Orla Walsh: I just found a passion for doing these kinds of races. I'm incredibly competitive, so I guess there's torture, but it really does make me happy. It makes me smile. The community around these races is just a big family. Sure, you have professional athletes out there making money, but, to go from the couch to the 5K to the Beast (12-plus miles), that's just a very cool thing I think.
SD: Talk about your first Spartan. What convinced you to try it out?
OW: My mom passed away my senior year of high school. It was hard, and, ever since then, I was struggling, just having a rough go of life. I needed something to just challenge me, so, for my first one in Canada — I can't remember the name of the town — my friends literally just dragged me with them. I'd never even climbed a rope before, but I was so determined after that one to come back and do more. When I went out there, I felt like Katniss, you know, from "Hunger Games" (laughs).

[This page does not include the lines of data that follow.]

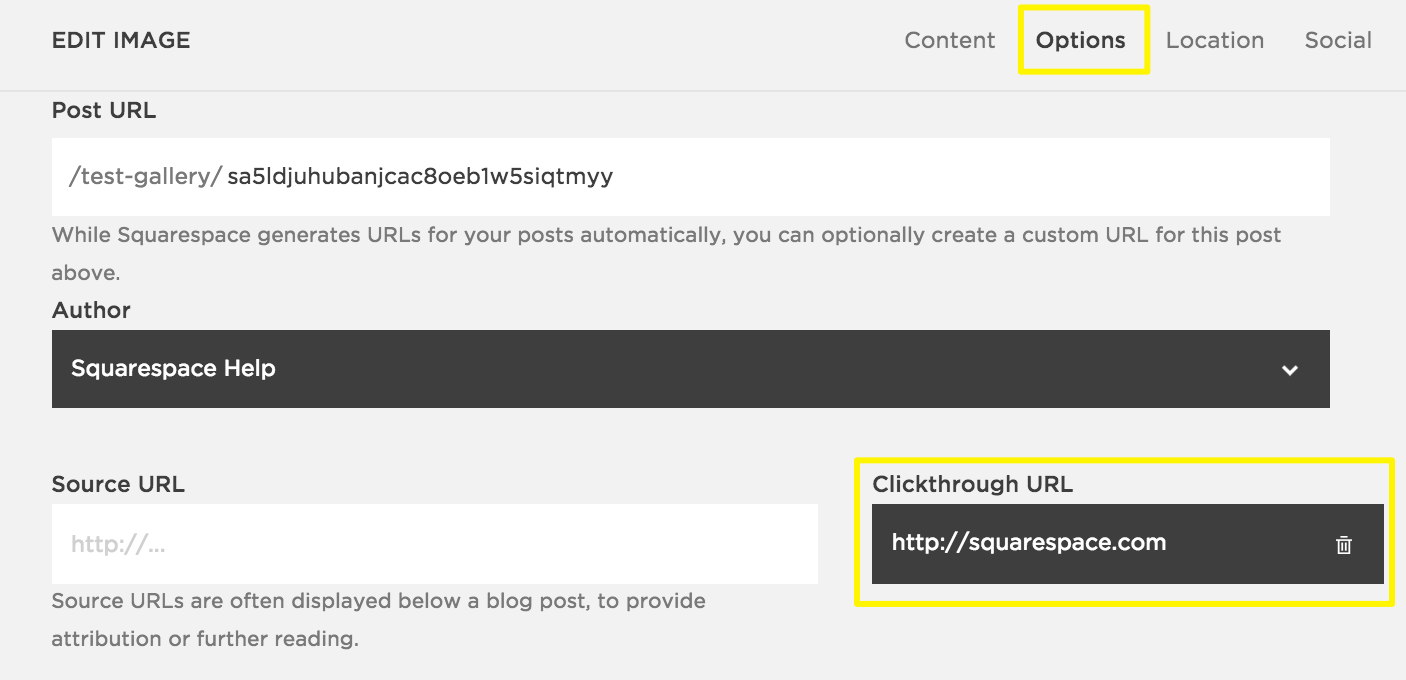This screenshot has height=680, width=1406.
Task: Click the Post URL label
Action: [x=104, y=110]
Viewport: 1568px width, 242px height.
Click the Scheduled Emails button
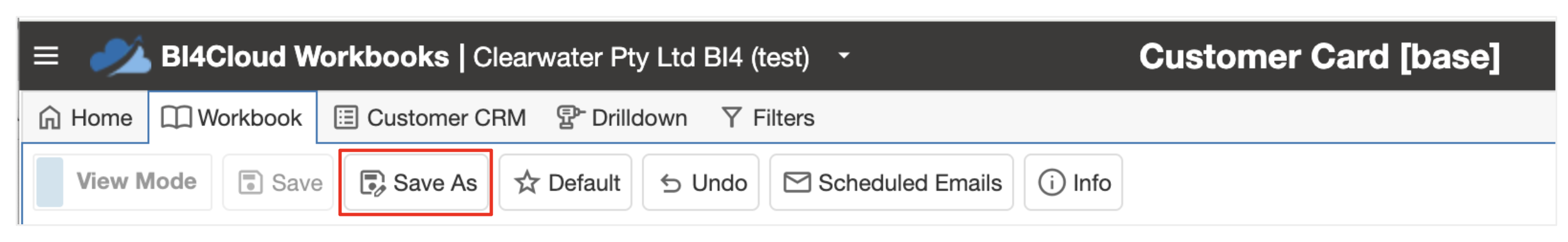(892, 182)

SD: When you're at the line, what's the final thing going through your head before the starting gun?
OW: Oh man, I sometimes get butterflies in my stomach. Just talking to you is giving me butterflies. But, when you're at the line, you just talk yourself through it, say you're going to do your best, you're going to kick ass. It's so easy to play mental games with yourself, get nervous about the people ahead of you. I just keep those positive thoughts going — I don't get caught up on the other people out there.
Obstacle races are funny in the way that they don't always end up the way you should, and they always spring new obstacles on us. The newest one was the multi-bar. I failed that thing miserably once, so I told myself I wasn't going to fail it again. I decided to rig something up in the gym to get better, and people were just looking at me like a crazy person.
SD: What obstacle is making you nervous right now, even before seeing the course?
OW: I think the mountain itself will be the biggest challenge. That's really my biggest fear. Sure, there's the multi-bar, and the spear is always a 50/50 — it takes a lot of practice — but even for people who live up here, elevation can affect us. I know a lot of people are nervous and scared about that, and I'm really nervous about it, too. This will be the highest Spartan I've ever done. Even the world championships at Tahoe might not go this high — they definitely start lower.
SD: How do you unwind after a Spartan?
OW: Well, this one I was thinking about going for a hike along the course on Sunday, the Beast course. It might be kind of fun to see it when there aren't a ton of people out there. But, for most races, I like to go out with my friends the night before, maybe get a little rowdy if I can handle it. Then, the next day, I'll go for a nice, slow jog or walk, just trying to loosen things up. I might even go sit in the pool, get that recovery going quick, so I can start training for the next race. If you race too much, you never have time to recover and get better. It's TLC — just love your body, be kind for it, don't go for a hike. Maybe I actually won't go up there on Sunday. That's not too smart (laughs).